Le Gewandhausorchester de Leipzig est aujourd'hui l'une des rares phalanges à pouvoir prétendre enchaîner à un niveau superlatif une intégrale symphonies-concertos en l'espace de deux semaines. Dès les premiers accords, on sait avec certitude que le navire ira à bon port, dévalant les plis et les déroulés avec une brillance de timbres d'un confort inouï. L'oreille est séduite par le perpétuel legato souverain que Riccardo Chailly dose à merveille, sans rien souligner, et qui, par conséquent, donne cette curieuse impression que tout est dans le souffle de l'air qui circule sans que rien jamais ne pèse. Les pivotements mélodiques courent d'un thème à l'autre, portés par le tempo grand style d'une marine fortement brassée, très loin des réminiscences d'un quelconque Ländler paysan. On regretterait presque cette absence d'enjeu dans la réexposition, au delà de la pure beauté. Alors que se pressent une dernière fois les thèmes, la musique s'efface sans qu'on y prenne garde. L'Andante débute avec la douceur lisse d'une petite harmonie évanescente. L'esprit du choral plane sur cette clarinette laiteuse et les belles transparences de cordes et de bois. Le grain hédoniste ne verse jamais dans la profondeur psychologique, échangeant la méditation contre un panthéisme contemplatif. Chailly a le bon goût d'éviter les pâmoisons mélancoliques dans le Poco allegretto. Cette scie musicale laisse au moins la possibilité de regarder passer les images et le poudroiement des cors sur les ondulations de cordes. L'Allegro final, effilé et pauvre en couleurs, donne paradoxalement un élan bienvenu à l'ensemble. On suit ces ombres portées jusqu'à leur conclusion, en forme de choral attendri et apaisé.

Riccardo Chailly libère un rideau d'éclairs et de tonnerre sur l'ouverture Maestoso, poco piu moderato du Concerto pour piano en ré mineur Op.15 n°1. Les vannes ont cédé, les tremolos ruissellent d'une belle couleur sombre et dans l'enthousiasme, les cordes se précipitent, un peu en décalage juste avant l'entrée du soliste. Surprise en découvrant les premières notes : l'instrument est sobre, le jeu vertical et myope. La froideur du clavier de Pierre-Laurent Aimard [photo] calme tout le monde et il faut au chef toute sa lucidité pour ne pas se laisser happer dans cette neutralité décalée. Il va chercher avec gourmandise dans les pizzicati des contrebasses pour réveiller des instrumentistes déconcertés ; il se passe enfin quelque chose.

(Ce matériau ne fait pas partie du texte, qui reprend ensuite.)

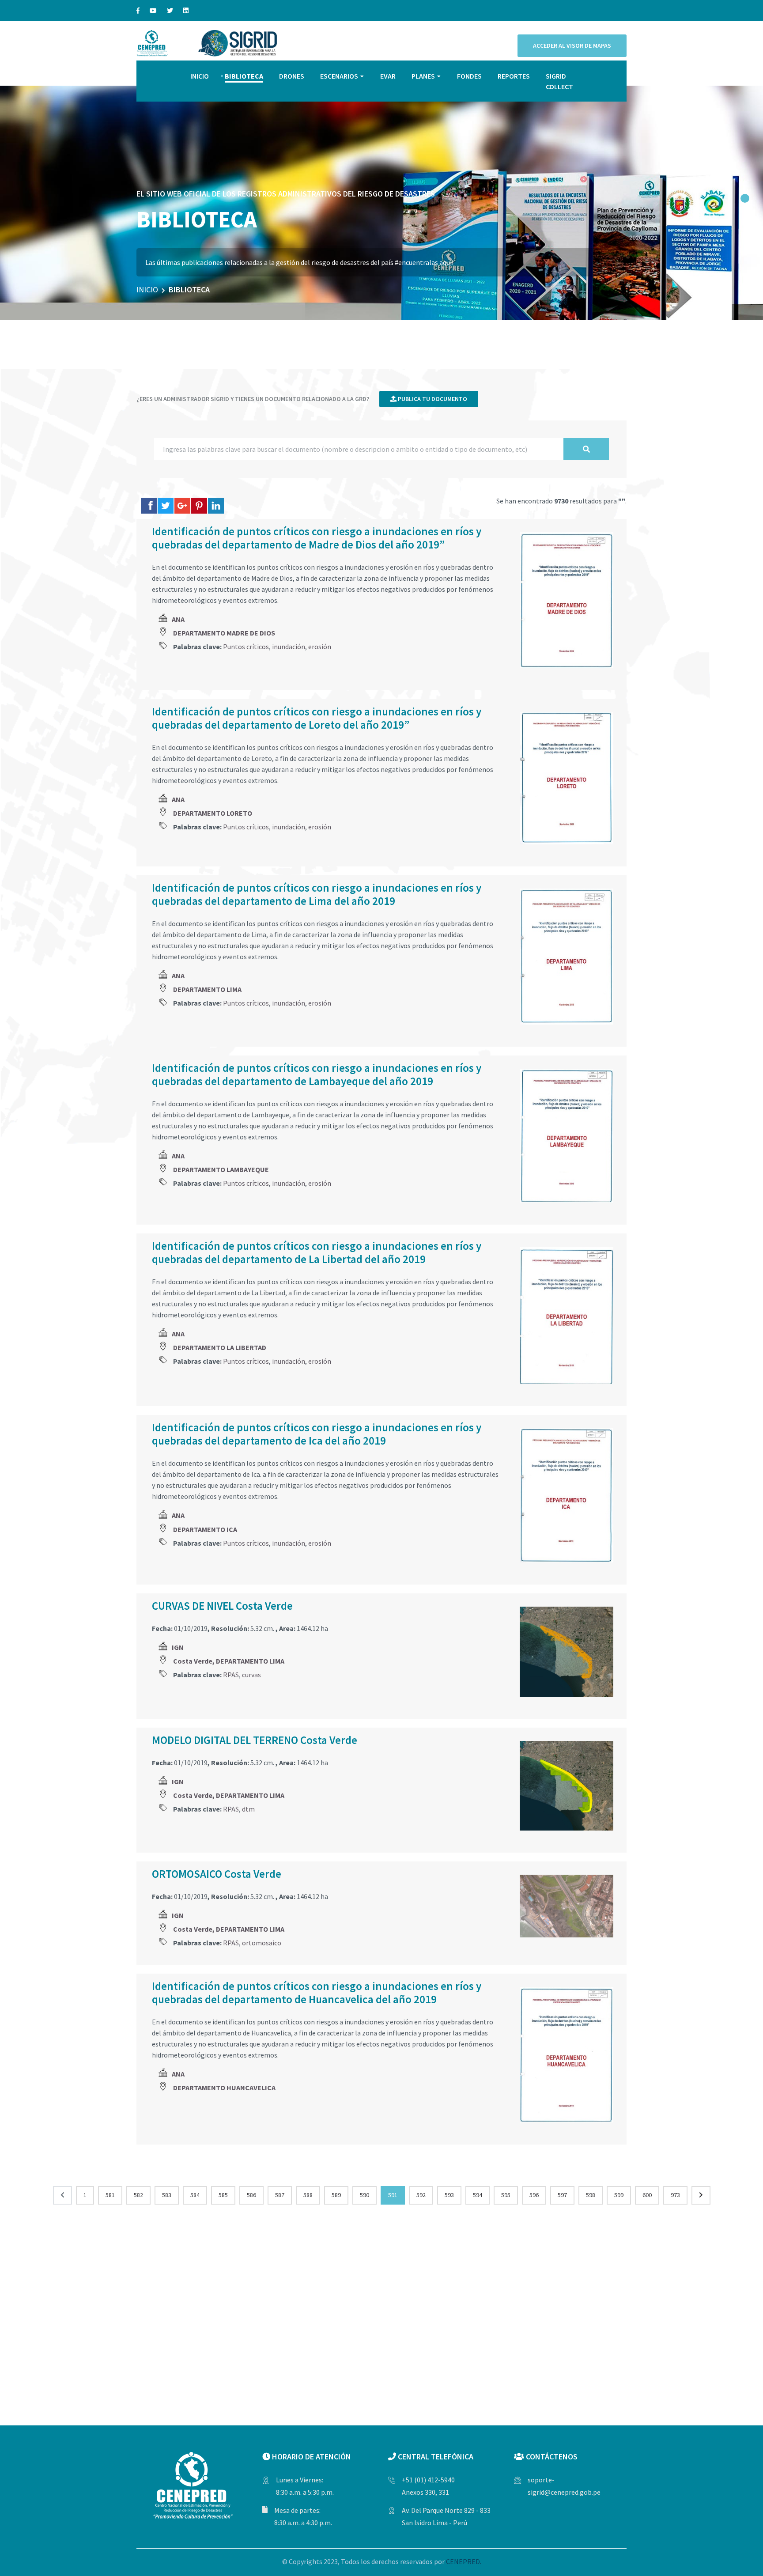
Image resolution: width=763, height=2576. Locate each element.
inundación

Aimard a le mérite de se fondre dans les tutti avec l'honnêteté et la précision d'un interprète qui connaît ses limites et ne cherche pas à rivaliser avec les broyeurs d'ivoire qui font chavirer les salles en oubliant le terme « concerto ». À défaut d'être passionnant dans ce répertoire, son jeu rigoureux déroule des traits qui, comme par crainte de s'y perdre, ne regardent pas en arrière les somptueux paysages dessinés par le chef. L'exaspération impétueuse de la coda le prend de court. C'est sans doute le seul moment où il doit courir après les notes pour rattraper le train lancé à toute vitesse. Le deuxième mouvement est passionnant par l’équilibre de matité entre orchestre et soliste. Le refus du lyrisme donne une dimension touchante à ces murmures échangés. L'introduction de la coda aurait peut-être mérité un trille moins dur, étrange préfiguration du Rondo final. La conclusion met en valeur la richesse inventive des variations, avec l'irruption soudaine de ce passage fugato que Chailly ne déplace pas vers l'incise néoclassique et maintient dans l'esprit de la danse. Le piano se laisse convaincre et se libère enfin d'une approche jusqu'alors scrupuleuse et réservée.